In 2022, after the Supreme Court ruled on the NYSRPA v Bruen case, Maryland transitioned from a “may-issue” state to a “shall-issue” state, joining 40 other states with similar laws. With that substantial change, here is an overview of Maryland’s gun laws in 2023.
Shall-Issue vs. may-issue
In a shall-issue state, an individual may acquire a license to purchase a gun provided that they pass the state’s background check.
In a may-issue state, authorities have the discretion to deny a gun permit, even if the applicant passes a background check, if they have concerns about the individual outside of the scope of the background check.
In essence, the Supreme Court decision made it easier for individuals to purchase guns, even if they have a history of concerning behavior, but do not have a disqualifying criminal record.
All gun transactions in Maryland, even when a private individual is selling a personal gun, must go through a licensed dealer or a law enforcement agency, who conduct background checks.
Disqualifying factors include felony or misdemeanor convictions that resulted in prison sentences, a crime conviction involving a controlled substance and/or a history of violence.
Wear/carry handgun permits (WCHP)
If someone holds a wear/carry handgun permit, they may open-carry or conceal-carry a firearm.

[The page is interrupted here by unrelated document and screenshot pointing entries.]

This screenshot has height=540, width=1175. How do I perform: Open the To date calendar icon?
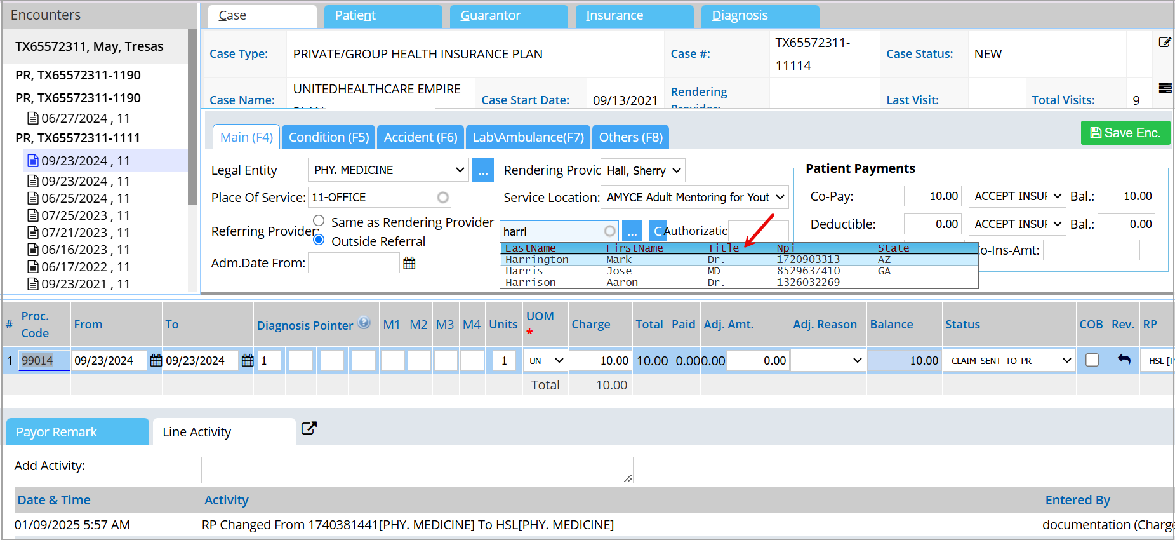pyautogui.click(x=248, y=361)
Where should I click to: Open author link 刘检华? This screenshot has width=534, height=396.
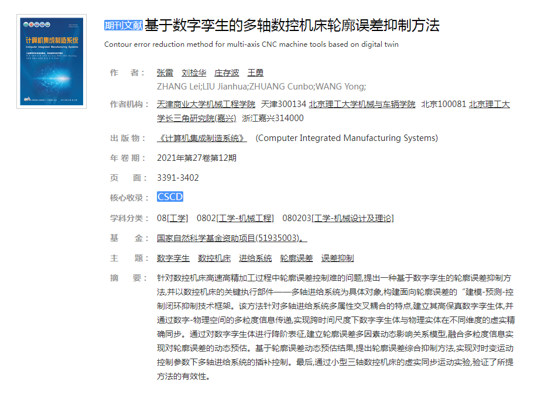tap(194, 73)
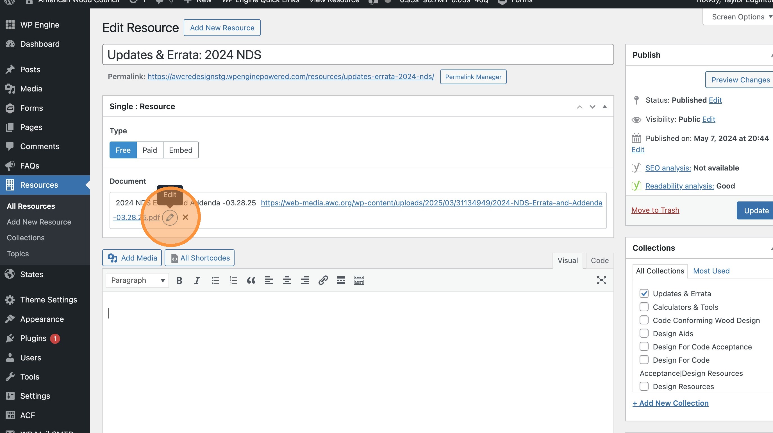Click the Bold formatting icon
The image size is (773, 433).
[x=179, y=280]
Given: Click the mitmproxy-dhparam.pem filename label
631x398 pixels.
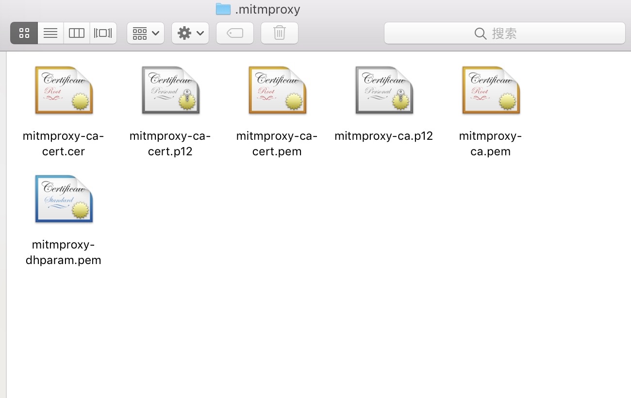Looking at the screenshot, I should (63, 252).
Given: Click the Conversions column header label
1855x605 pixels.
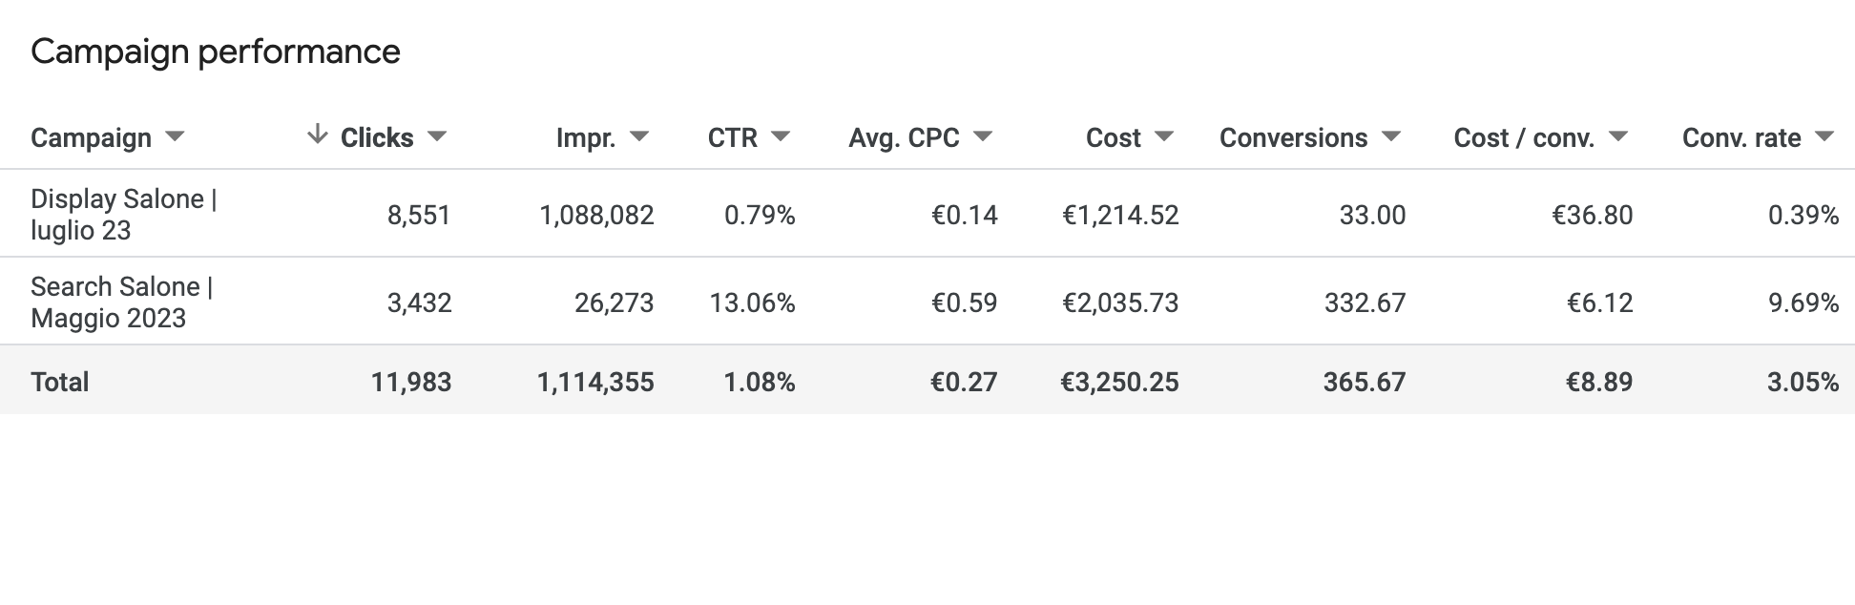Looking at the screenshot, I should click(1293, 138).
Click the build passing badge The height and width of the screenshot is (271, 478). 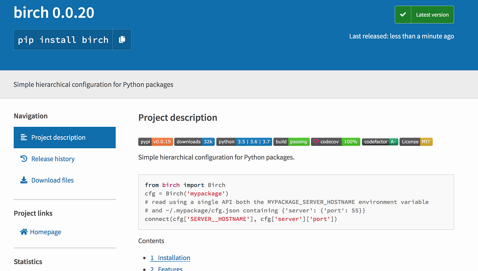point(291,142)
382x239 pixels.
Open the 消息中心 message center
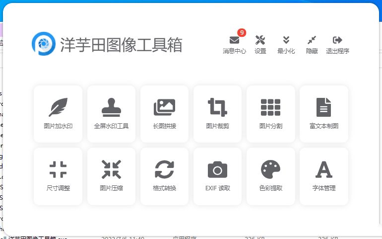click(x=234, y=44)
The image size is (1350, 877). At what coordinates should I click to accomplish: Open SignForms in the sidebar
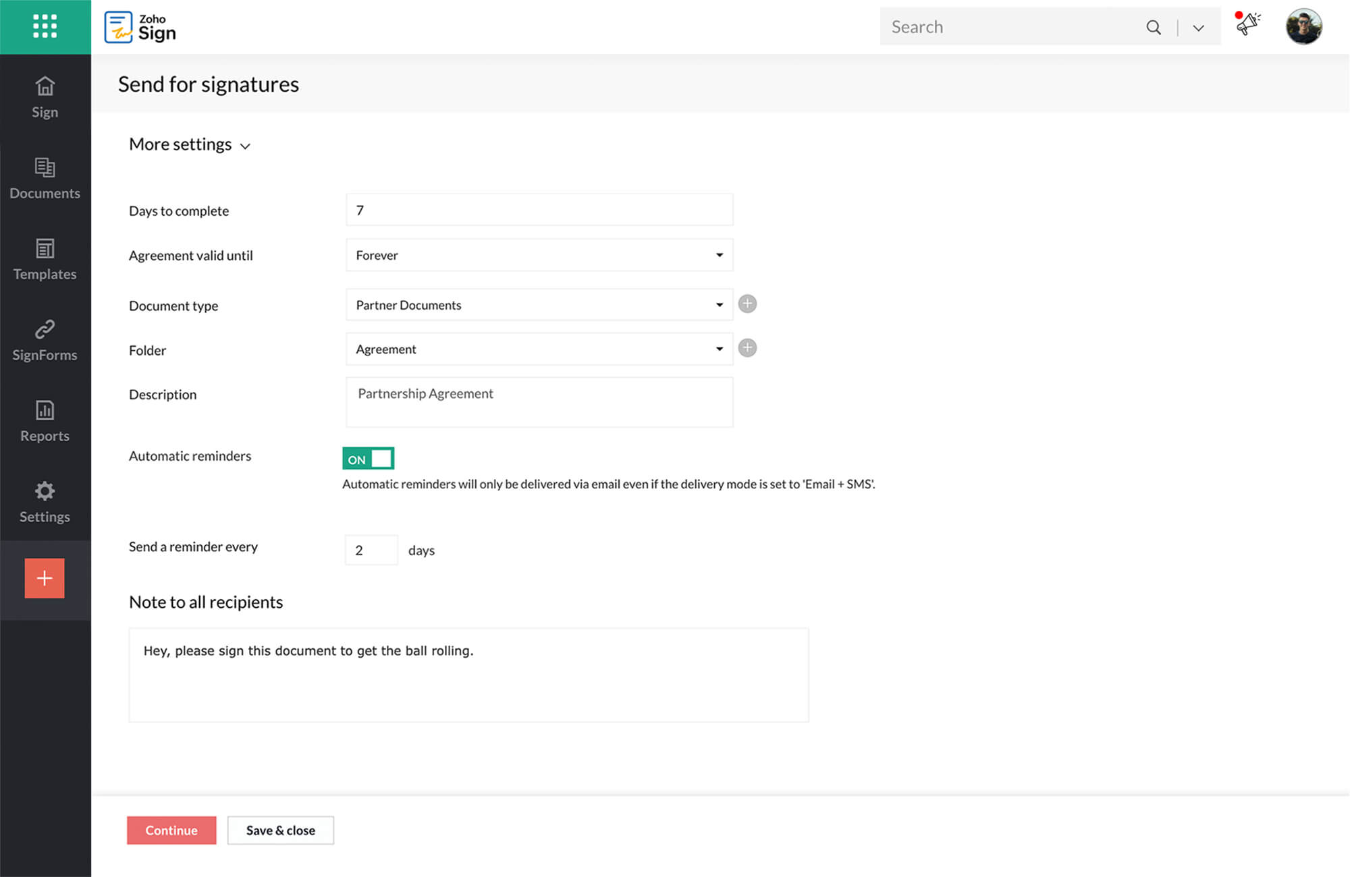click(45, 340)
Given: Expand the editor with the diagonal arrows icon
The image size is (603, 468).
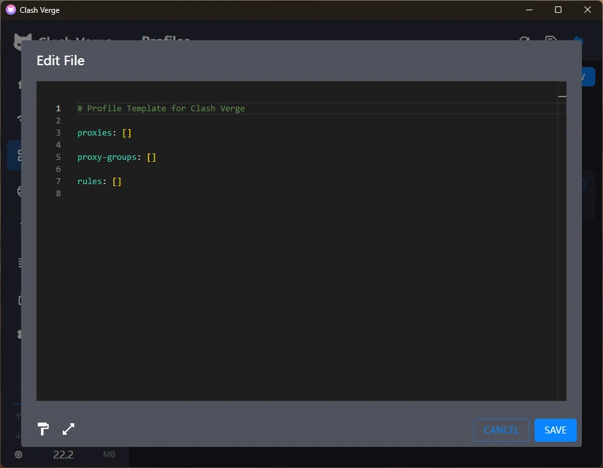Looking at the screenshot, I should pyautogui.click(x=68, y=429).
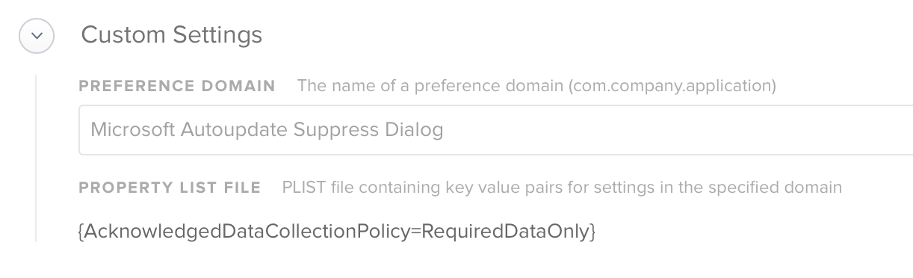Select the plist key-value text
The height and width of the screenshot is (278, 913).
pyautogui.click(x=337, y=232)
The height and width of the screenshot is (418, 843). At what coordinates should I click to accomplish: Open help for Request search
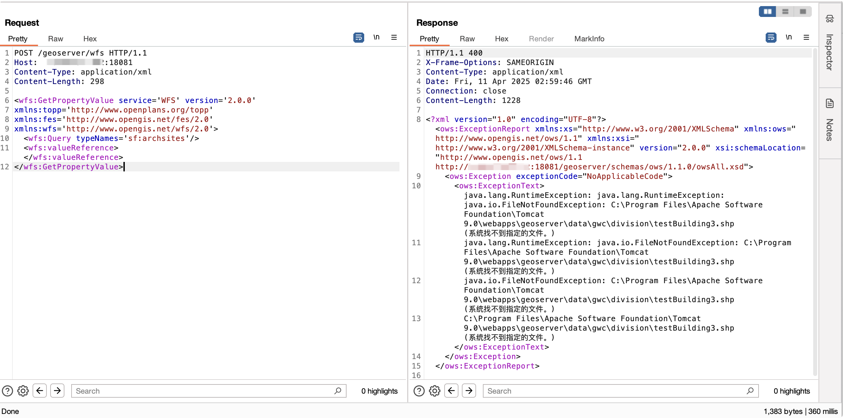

WCHP permits are available to anyone 21 or older (though people as young as 18 can obtain a permit if carrying a firearm is necessary for their job), who have completed a 16-hour gun safety training course.
An eight-hour refresher course is required to renew a WCHP.
Maryland does not honor permits from other states. If a non-resident wishes to carry a firearm, they must complete Maryland’s training course.
All handguns must be registered with the State Police.
Places where guns aren’t permitted
Even if you have a WCHP, there are still places where carrying a gun, loaded or unloaded, is prohibited in Maryland. The list includes schools, childcare facilities, legislative buildings, aboard an aircraft, within 1,000 feet of public demonstrations, in or around public buildings and property, state parks and forests and highway rest areas (with the exception of firearms safely secured inside one’s vehicle).
Additionally, there may be posted gun restrictions in bars and restaurants where alcohol is available, sporting events, gambling facilities, places of worship and polling places.
Maryland has a “duty to retreat” if you encounter danger outside of your home, property, vehicle or workplace. One may defend themselves with deadly force in public only if they are facing imminent, serious injury or death.
Maryland is a Castle Doctrine state, meaning If you are in danger in your home, vehicle, on your property or at your workplace, you may stand your ground and defend yourself with deadly force.
This is simply an overview. There are more laws and regulations regarding handguns that one should seek out if they intend to purchase a firearm. Your local sheriff’s office can provide a full breakdown.